Required task » Count how many lines in the items below contain the string "Click", treating uppercase and lowercase as different. Reply with the number alone.

━━━ Dataset rows ━━━

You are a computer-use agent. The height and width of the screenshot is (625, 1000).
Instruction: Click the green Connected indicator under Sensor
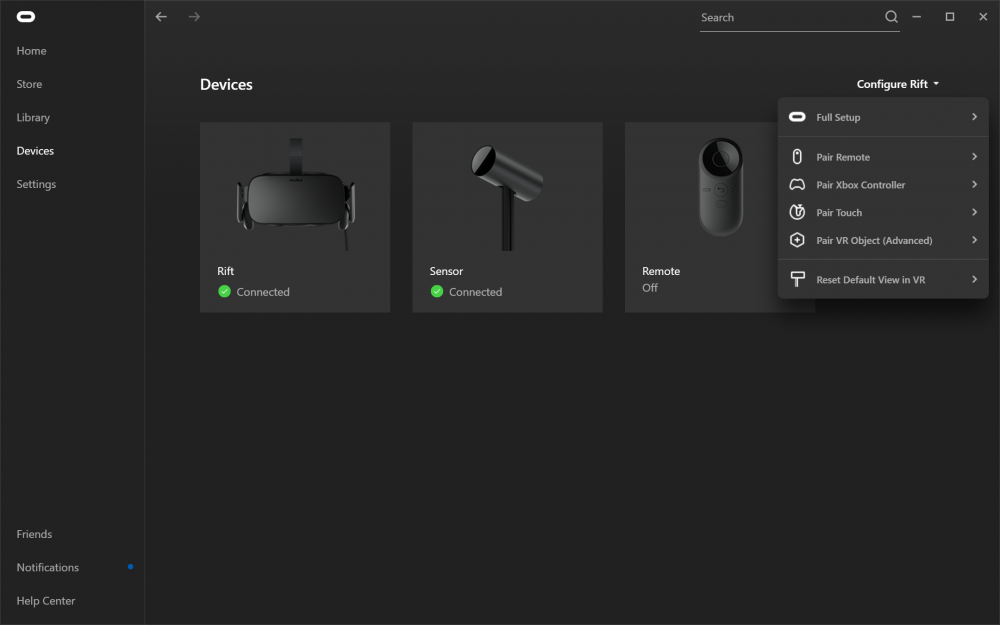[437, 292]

━━━
━━━ Dataset rows ━━━

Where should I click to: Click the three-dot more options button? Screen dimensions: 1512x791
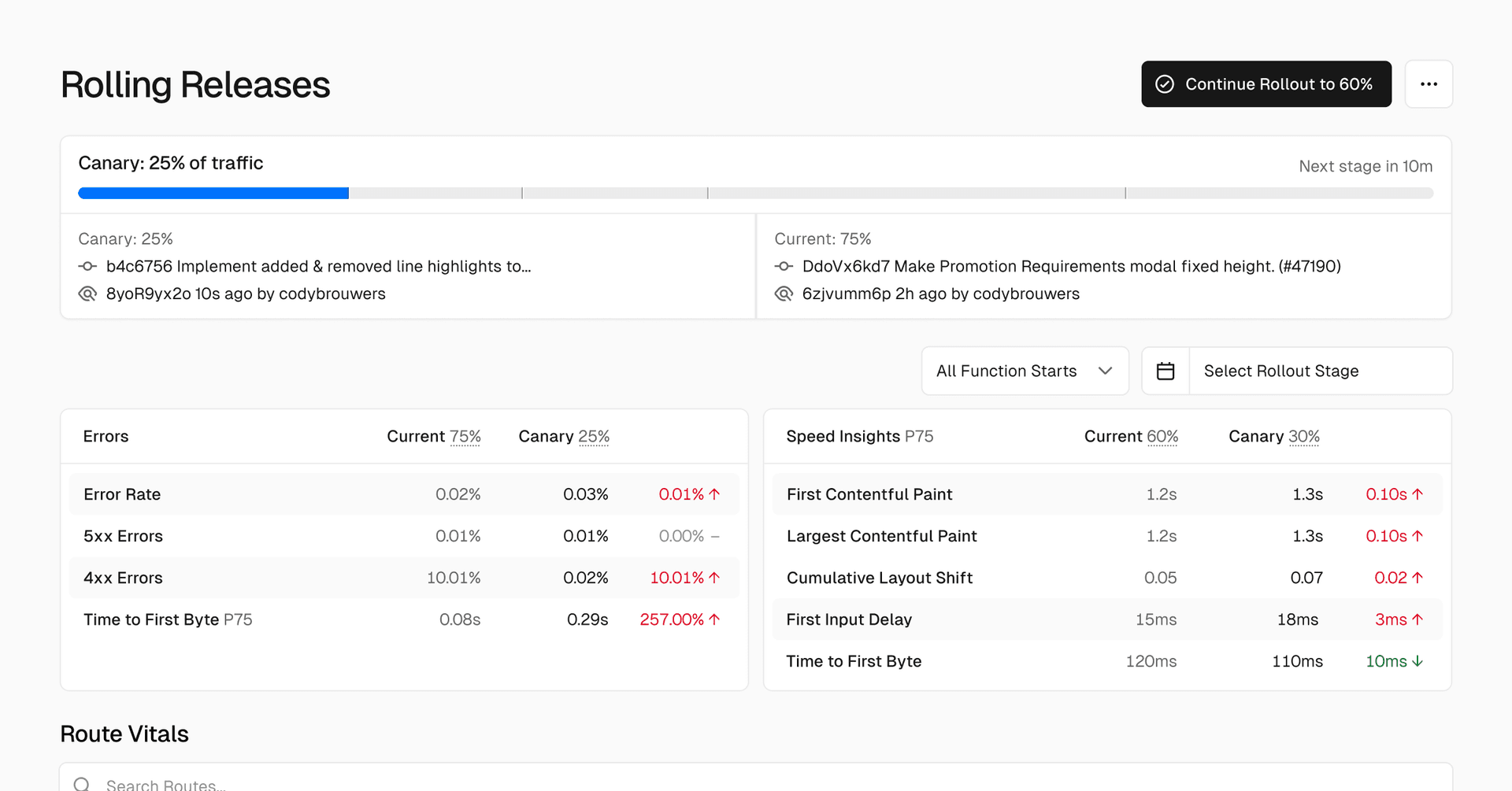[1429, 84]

━━━

Complete response » 2